Court Opinion

ID: 9851134
Source: CourtListenerOpinion
Date Created: 2023-09-24 05:07:42.941856+00
Date Added: 2024-06-11T09:20:49.315239
License: Public Domain

Felton, Justice,
dissenting. The appellant, in my opinion, has alleged an error which attacks the validity of the trial on the ground that his State and Federal Constitutional rights were violated. In Division 3, the majority passes on both questions, so it is unnecessary for me to belabor the question whether a State constitutional question is raised.
1. I dissent from the judgment insofar as the majority holds that the trial involved no State constitutional right.

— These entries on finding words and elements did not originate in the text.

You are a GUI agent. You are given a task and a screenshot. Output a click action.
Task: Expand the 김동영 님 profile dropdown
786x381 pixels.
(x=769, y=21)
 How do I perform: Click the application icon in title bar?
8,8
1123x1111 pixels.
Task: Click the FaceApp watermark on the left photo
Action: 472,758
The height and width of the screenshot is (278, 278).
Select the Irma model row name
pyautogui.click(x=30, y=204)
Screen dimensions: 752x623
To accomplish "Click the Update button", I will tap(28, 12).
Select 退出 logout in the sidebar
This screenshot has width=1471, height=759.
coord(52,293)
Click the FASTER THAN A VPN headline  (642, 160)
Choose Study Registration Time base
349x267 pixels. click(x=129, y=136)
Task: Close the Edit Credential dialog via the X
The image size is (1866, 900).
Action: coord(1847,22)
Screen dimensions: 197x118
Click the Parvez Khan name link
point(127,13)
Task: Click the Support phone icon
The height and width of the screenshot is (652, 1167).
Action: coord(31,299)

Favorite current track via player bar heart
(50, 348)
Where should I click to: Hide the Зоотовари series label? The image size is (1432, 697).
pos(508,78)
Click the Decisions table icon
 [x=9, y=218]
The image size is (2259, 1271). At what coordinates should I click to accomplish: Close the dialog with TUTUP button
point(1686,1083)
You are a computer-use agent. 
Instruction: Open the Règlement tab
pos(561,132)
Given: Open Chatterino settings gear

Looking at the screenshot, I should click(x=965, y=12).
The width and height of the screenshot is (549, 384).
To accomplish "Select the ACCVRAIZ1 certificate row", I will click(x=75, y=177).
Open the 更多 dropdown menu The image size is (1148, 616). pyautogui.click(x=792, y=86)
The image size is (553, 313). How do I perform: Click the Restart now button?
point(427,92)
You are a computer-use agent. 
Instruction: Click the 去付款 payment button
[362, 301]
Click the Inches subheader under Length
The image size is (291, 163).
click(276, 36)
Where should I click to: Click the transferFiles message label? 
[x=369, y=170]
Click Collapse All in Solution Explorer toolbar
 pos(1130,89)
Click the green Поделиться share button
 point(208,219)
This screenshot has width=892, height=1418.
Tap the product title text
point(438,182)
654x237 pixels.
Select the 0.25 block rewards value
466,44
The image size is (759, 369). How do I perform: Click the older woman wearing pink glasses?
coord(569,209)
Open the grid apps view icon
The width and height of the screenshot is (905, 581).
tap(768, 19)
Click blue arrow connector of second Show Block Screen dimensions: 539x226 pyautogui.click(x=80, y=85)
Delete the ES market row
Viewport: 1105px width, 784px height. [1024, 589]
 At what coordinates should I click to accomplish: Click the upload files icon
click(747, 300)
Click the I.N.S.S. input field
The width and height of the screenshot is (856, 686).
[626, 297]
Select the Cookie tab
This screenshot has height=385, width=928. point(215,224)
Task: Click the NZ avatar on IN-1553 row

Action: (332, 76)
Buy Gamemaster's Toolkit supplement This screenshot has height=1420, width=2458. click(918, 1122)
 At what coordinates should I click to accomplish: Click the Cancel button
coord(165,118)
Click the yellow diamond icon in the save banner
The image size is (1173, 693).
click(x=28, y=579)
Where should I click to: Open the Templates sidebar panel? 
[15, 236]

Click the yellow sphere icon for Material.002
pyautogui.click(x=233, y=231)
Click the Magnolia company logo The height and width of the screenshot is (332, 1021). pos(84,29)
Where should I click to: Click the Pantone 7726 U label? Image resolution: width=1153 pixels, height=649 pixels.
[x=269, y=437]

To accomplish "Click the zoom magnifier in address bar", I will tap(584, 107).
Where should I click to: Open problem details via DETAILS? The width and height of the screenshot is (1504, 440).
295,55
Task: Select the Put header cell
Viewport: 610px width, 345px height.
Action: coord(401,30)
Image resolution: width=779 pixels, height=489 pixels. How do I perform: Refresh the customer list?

2. As to the ruling that no Federal constitutional right has been violated, I am compelled to concur, against my will, judgment, logic and common sense. Spencer v. Texas, 385 U. S. 554, supra. While I am bound by that decision, I by no means agree with it. I agree with the dissent by Chief Justice Warren. The Supreme Court held in the Spencer case (p. 575), that the showing of other crimes did not violate the Federal Constitution because the question was a State question presumably handled by State courts by precautionary instructions. (The U. S. Supreme Court has recently reversed itself as to one situation, as to which a similar ruling was made as to precautionary instructions. Bruton v. United States, 391 U. S. 123 (88 SC 1620, 20 LE2d 476)). I shall not quote Chief Justice Warren except as follows: “Of course it flouts human nature to suppose that a jury would not consider a defendant’s previous trouble with the law in deciding whether he has committed the crime currently charged against him. As Mr. Justice Jackson put it in a famous phrase ‘[t]he naive assumption that prejudicial effects can be overcome by instructions to the jury ... all practicing lawyers know to be unmitigated fiction.’ Krulewitch v. U. S., 336 U. S. 440, 453 . . . Mr. Justice Jackson’s assessment has received support from the most ambitious empirical study of jury behavior that has been attempted. See Kalven & Zeisel, The American Jury, pp. 127-130, 177-180.”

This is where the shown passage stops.